# 2 year old qh - possible buy



## horseluver250 (Oct 28, 2009)

I am still looking for a youngster for mostly trail riding. I saw this guy on craigslist. He is a 2 year old AQHA colt (would be gelded). I really like the look of him... haven't asked my husband yet though and he may not be too thrilled that he is still a stud :wink: 
He has been lightly started under saddle, but was said to be a slow grower so was not pushed. IF I got him I would not be riding him for another year. 
What do you think? Hes pretty narrow, but still has a lot of growing to do.


----------



## Corporal (Jul 29, 2010)

Ewe necked and weakness in the back legs--sorry can't remember today what it's called. Pass.


----------



## smrobs (Jul 30, 2008)

What would you be doing with him? He looks to me like maybe a pleasure/hunter type, bred and conformed to have those low sweepy gaits and a low headset.

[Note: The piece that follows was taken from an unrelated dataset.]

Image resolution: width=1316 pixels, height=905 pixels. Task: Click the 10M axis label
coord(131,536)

I don't see anything really glaringly wrong with him that would make me stand up and say Nope, but it would depend on what I was looking for. For a working ranch or cowhorse, probably look elsewhere, but if I was looking for a mild mannered all arounder or pleasure/trail horse, I'd go look and see what his temperament was like.


----------



## horseluver250 (Oct 28, 2009)

I would be trail riding him. They had another pic on their website of him under saddle.


----------



## Cynical25 (Mar 7, 2013)

For casual trail riding, I'd go take a look at him. Once he muscles up a bit, that slight ewe neck will be much less noticeable. His hindquarters are weak, but again, exercise (or turnout) should change that considerably. He does toe out behind, but there are weeks where my 2yo looks toed out behind, but straight the next...they are still changing regularly at this point.


----------



## GotaDunQH (Feb 13, 2011)

First off, he's not ewe necked. Ewe neck is an actual conformation fault that based on skeletal structure and skeletal shape. He does not have the structure and shape of a ewe neck horse. He's just underdeveloped along on the topline due to being a youngster not in serious work. 

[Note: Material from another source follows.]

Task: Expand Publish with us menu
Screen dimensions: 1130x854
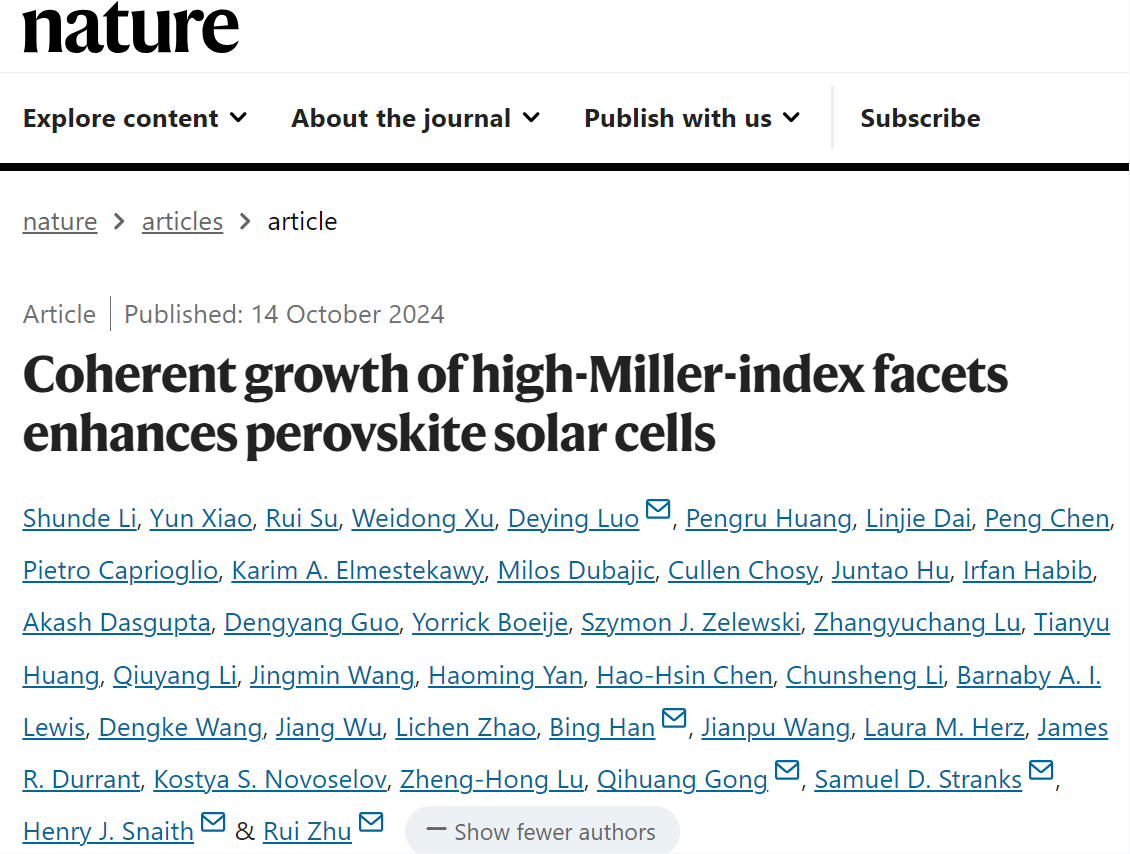Action: (692, 118)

I think he needs to be fed better and more because he's looking "gaunt" and shouldn't. But I like him a lot and he's definitely worth a look for what you want to do with him!


----------



## smrobs (Jul 30, 2008)

I agree, with Gotadun, he's worth a look. With him just being 2 years old and still growing (looks like he's in a gangly phase right now), plus the fact that he's underweight and lacking any sort of muscle mass, he might surprise you in the looks department come next year.

AND, I'm _sure_ that he's not using his body properly under saddle considering how poorly that one fits him  . He's not perfect, but if he's got a good mind, then there is absolutely no reason why he wouldn't be a great little trail horse for you.


----------



## AnrewPL (Jun 3, 2012)

I think with time, good feed and a gentle but steady introduction to hard work that horse would come good. I’d be gelding him, but I wouldn’t turn him down, for the right price.


----------



## roo (Aug 18, 2013)

I agree.I think nutrition is a big factor.go check out the temperment and if your personalities are a match.If you do get the horse I think diet needs to be evaluated,looks underweight.also sometimes the pasture your horse is on lacks the proper nutrients so depending on that you may need to supplement something into the diet.


----------



## Elana (Jan 28, 2011)

I looked at him and just liked him. Yeah.. a little long thru the coupling. Yeah.. maybe a little sickle hocked. He has a nice shoulder, nicely placed point of shoulder, correct front leg and big roomy hocks. He is proportionate. his knees are a bit lower than his hocks so he will have some difficulty collecting. He will mature. He will look better. He needs groceries.. and he is TWO off. 

Golly he looks like a nice little horse that will do more than trail ride. Get him in training and lay a great foundation. He is a nice horse. Worth it.


----------



## Cacowgirl (Feb 19, 2011)

I second what Elana said. He has a very nice eye on him, looks accepting. 'I'd certainly take a look at him.


----------



## Zexious (Aug 2, 2013)

I don't see anything particularly glaring or spectacular. I think he could definitely use a bit of bulking up. How old is he? How much are they asking for him? I think, as a trail horse, he should be fine...

EDIT-Ooops, I just reread the thread name xD Duh, he's two... Herpderp


----------



## CLaPorte432 (Jan 3, 2012)

With more food and conditioning, I think that he will grow into a heck of a horse. Not outstanding, but an average, nice looking boy.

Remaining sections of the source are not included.